-- BEGIN SELECTED TEXT --

In this lesson, you will use R to take a closer look at the data from the LANCE MODIS Near Real Time (NRT) Global Flood Product, including learning about what are LANCE and MODIS, and the NRT Flood products available. You will then learn to select, download, and visualize one of the NRT Flood layers…
Coding Review
This lesson uses the R language and environment. R is a popular language used for statistical computing and graphics.
Learning Objectives
After completing this lesson, you should be able to:
Determine what NRT raster data is available by navigating the LANCE website.
Read a tile map and select a raster tile to download based on a point of interest.
Download near-real-time raster data using the application programming interfaces (APIs) with the GET HTTP request method (Wilson 2024).
View the downloaded raster data to quickly preview.
Classify and place on a map the NRT flood spatial data to determine areas with unusual flooding.
Subset data, perfom zonal statistics using spatial data, and graph analysis results.

-- END SELECTED TEXT --
-- BEGIN RECORD SET --

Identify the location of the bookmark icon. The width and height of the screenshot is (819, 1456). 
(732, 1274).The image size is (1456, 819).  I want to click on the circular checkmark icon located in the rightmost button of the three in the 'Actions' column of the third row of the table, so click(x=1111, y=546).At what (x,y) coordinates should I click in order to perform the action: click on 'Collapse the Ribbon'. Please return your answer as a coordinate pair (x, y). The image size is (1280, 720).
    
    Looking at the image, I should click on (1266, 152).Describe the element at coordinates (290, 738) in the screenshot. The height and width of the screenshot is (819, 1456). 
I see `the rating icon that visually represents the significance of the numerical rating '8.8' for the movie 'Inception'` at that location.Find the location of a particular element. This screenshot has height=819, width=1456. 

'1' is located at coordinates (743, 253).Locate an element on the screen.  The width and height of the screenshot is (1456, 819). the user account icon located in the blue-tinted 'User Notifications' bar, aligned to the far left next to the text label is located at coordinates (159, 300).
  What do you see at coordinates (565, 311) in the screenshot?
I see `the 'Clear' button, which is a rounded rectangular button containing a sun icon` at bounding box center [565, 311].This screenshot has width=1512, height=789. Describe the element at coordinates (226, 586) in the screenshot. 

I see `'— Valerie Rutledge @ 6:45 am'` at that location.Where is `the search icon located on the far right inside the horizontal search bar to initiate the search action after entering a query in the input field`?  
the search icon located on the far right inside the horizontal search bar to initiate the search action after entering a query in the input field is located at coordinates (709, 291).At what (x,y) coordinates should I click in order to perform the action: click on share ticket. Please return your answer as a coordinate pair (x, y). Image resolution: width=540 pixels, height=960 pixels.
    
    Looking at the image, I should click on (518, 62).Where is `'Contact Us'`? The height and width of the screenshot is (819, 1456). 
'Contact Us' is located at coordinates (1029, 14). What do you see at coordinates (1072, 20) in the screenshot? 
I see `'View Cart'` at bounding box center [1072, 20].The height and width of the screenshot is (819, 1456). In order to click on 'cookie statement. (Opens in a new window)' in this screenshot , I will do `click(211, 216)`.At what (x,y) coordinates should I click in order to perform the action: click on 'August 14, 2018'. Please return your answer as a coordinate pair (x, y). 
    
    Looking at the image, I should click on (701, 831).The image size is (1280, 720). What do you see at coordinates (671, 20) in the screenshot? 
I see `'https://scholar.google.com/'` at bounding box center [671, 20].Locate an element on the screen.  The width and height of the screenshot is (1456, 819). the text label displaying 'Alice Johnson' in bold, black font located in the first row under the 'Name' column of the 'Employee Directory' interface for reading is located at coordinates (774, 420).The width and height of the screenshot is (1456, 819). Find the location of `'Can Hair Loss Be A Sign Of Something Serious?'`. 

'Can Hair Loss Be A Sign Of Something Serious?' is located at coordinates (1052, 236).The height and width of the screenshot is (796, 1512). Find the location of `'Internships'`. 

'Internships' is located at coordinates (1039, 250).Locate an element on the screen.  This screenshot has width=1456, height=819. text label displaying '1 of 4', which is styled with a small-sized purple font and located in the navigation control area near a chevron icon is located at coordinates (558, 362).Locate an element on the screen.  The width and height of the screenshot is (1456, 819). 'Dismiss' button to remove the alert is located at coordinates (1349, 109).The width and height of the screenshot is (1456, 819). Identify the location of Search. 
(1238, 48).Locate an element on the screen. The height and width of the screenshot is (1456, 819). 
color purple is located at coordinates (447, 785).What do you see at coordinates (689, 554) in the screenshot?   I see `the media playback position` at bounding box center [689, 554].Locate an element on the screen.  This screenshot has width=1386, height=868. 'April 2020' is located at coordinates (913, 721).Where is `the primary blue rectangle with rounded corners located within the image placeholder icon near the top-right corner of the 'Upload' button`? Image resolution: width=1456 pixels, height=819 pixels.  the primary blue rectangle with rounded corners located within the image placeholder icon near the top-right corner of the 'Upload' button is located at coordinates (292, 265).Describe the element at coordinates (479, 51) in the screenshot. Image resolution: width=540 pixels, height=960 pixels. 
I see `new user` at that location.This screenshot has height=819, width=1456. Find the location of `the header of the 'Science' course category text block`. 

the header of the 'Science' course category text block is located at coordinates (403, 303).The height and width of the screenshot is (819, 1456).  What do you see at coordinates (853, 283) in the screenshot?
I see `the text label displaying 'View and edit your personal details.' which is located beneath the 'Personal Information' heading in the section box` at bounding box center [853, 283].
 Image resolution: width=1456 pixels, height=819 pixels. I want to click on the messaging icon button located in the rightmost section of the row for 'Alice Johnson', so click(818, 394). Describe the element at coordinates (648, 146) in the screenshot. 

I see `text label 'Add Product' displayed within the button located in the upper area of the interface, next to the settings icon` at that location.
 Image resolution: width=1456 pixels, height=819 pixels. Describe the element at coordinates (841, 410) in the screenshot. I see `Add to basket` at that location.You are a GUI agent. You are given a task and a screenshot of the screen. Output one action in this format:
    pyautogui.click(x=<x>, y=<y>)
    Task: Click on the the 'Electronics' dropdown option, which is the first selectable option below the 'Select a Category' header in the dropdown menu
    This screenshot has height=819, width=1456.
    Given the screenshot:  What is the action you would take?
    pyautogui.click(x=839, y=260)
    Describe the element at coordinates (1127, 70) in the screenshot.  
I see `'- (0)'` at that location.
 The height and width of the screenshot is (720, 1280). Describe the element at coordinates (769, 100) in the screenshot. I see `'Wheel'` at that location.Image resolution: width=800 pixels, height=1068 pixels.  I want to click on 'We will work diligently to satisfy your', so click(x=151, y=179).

-- END RECORD SET --

■ **REQUIREMENTS**
In the R lesson on near-real-time flood data, which HTTP request method is used to download the raster data?

■ **ANSWER TO THIS PROBLEM**
The GET method.